The conflict involving Iran during the period coincided with lower activity from established Iran-aligned groups in ESET's telemetry, which the company attributed in part to internet restrictions inside the country. At the same time, it observed increased activity by proxy and hacktivist actors targeting Israel, the United States and other states viewed as hostile to Tehran.

Researchers identified two unattributed clusters, Rusty Boots and MoKhargosh, that targeted Israel and showed both espionage and destructive intent. The operations included use of a bootkit-style wiper, while other destructive tools were held back for later deployment.

The report also described a compromise at a defence company in the United Arab Emirates and a separate campaign using Android spyware against Arabic-speaking users. ESET said that operation may have targeted journalists or open-source intelligence practitioners, based on the apparent branding of an attacker-controlled Telegram channel.

North Korea and Russia

North Korea-aligned groups remained active on several fronts, according to the report. Multiple actors continued to target developers and the cryptocurrency sector through social engineering schemes that can generate both direct financial returns and openings for software supply-chain attacks.

ESET also documented renewed activity by the Andariel group in South Korea. In that case, the group deployed TigerRAT and attempted to spread Rook ransomware within an engineering company that appears to manufacture equipment relevant to liquid hydrogen handling and the nuclear power industry.

Russia-aligned operators, meanwhile, continued to centre their efforts on Ukraine. ESET said the group Sednit deployed Covenant and BeardShell implants against Ukrainian military personnel, drone manufacturers and organisations involved in drone research and development, while also targeting logistics and transport companies outside Ukraine.

Sandworm, another Russia-aligned group, increased destructive activity over the winter, according to the report. ESET attributed a data destruction incident affecting a Polish energy company to Sandworm with medium confidence and said the group used several new wipers against government and private sector targets in Ukraine.

Wider implications

The findings add to growing evidence that cyber espionage and disruptive operations are closely tracking geopolitical flashpoints, from energy supply routes in Latin America to military and industrial supply chains in Eastern Europe and Asia. They also suggest that commercial targets in sectors such as robotics, hydrogen and drone development are increasingly exposed when they overlap with national strategic priorities.

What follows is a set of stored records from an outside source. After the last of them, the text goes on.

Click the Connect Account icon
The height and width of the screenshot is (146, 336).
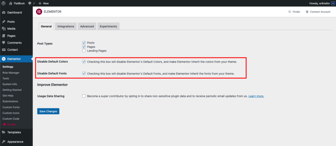tap(307, 12)
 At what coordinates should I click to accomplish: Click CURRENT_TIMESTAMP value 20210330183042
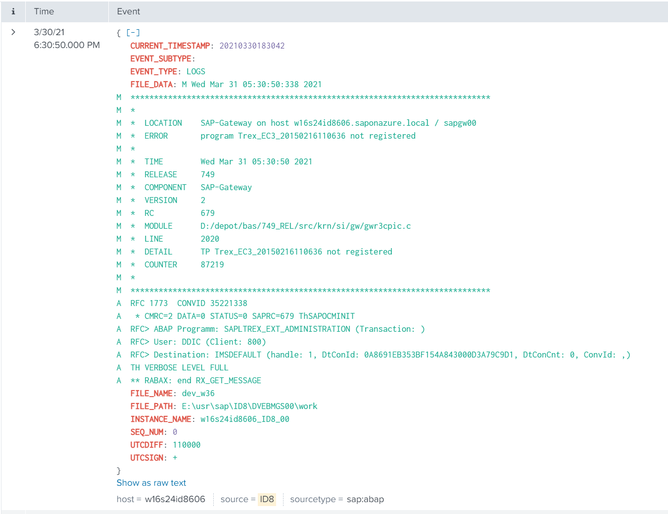[252, 46]
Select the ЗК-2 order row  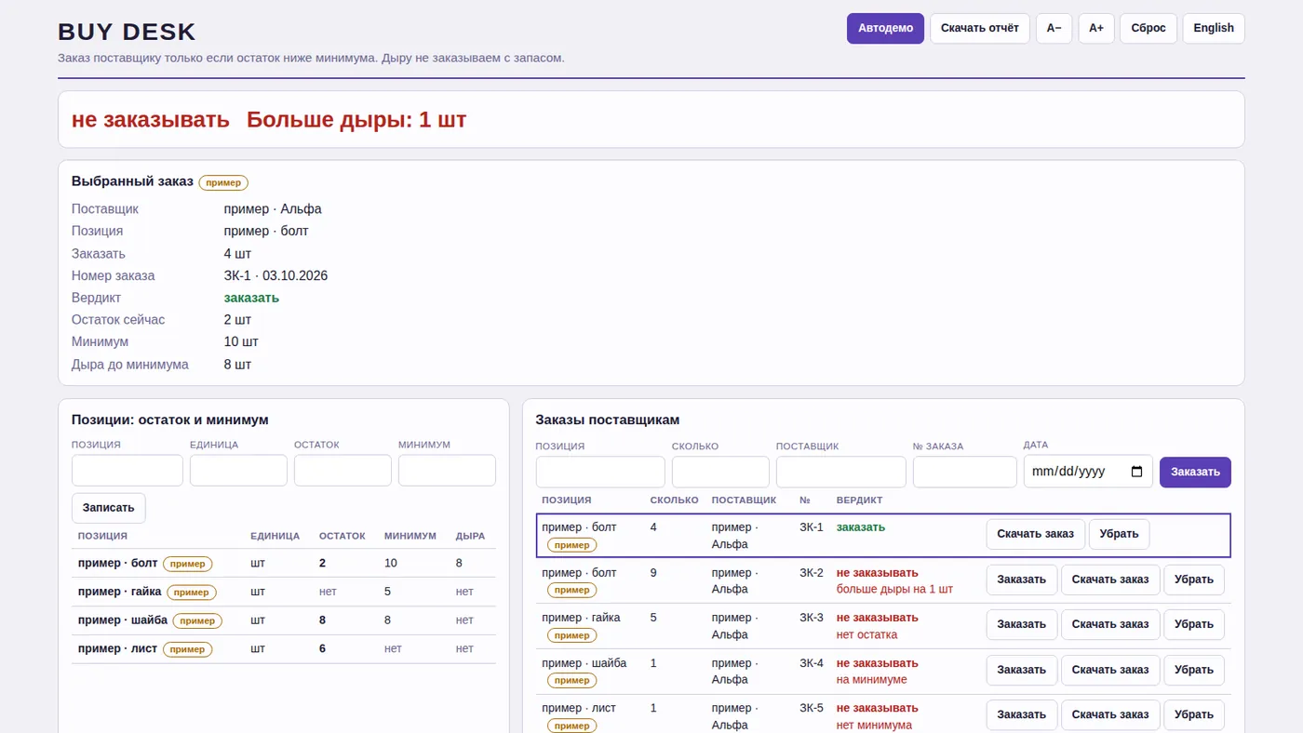(x=883, y=580)
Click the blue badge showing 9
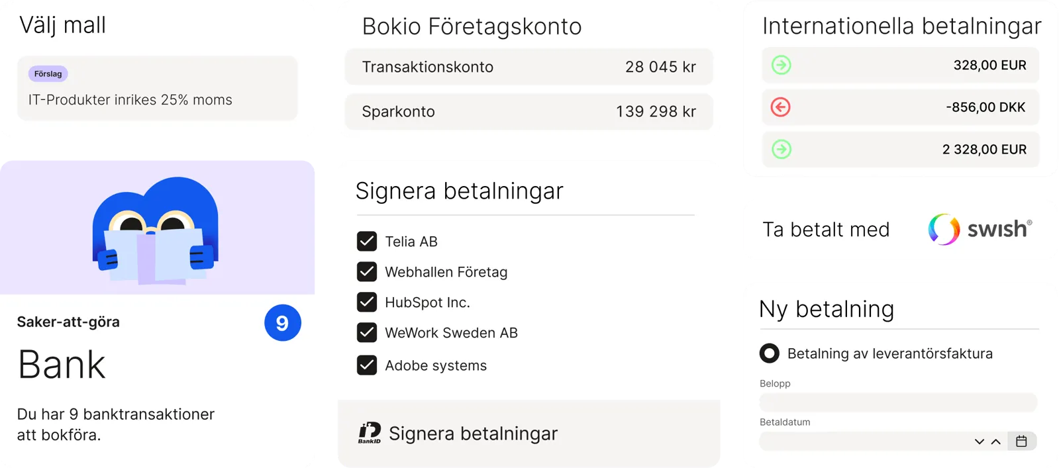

ESET said its analysis was based mainly on its own telemetry and research into advanced persistent threat groups. It framed the report as intelligence for organisations responsible for protecting citizens, critical national infrastructure and other high-value assets from criminal and state-directed cyberattacks.

During the six-month period covered by the report, activity ranged from espionage against government networks to attempts to destroy data and spread ransomware inside industrial environments. The pattern it outlines shows threat actors following conflict zones, supply chains and sensitive technologies, with little sign of the pressure easing.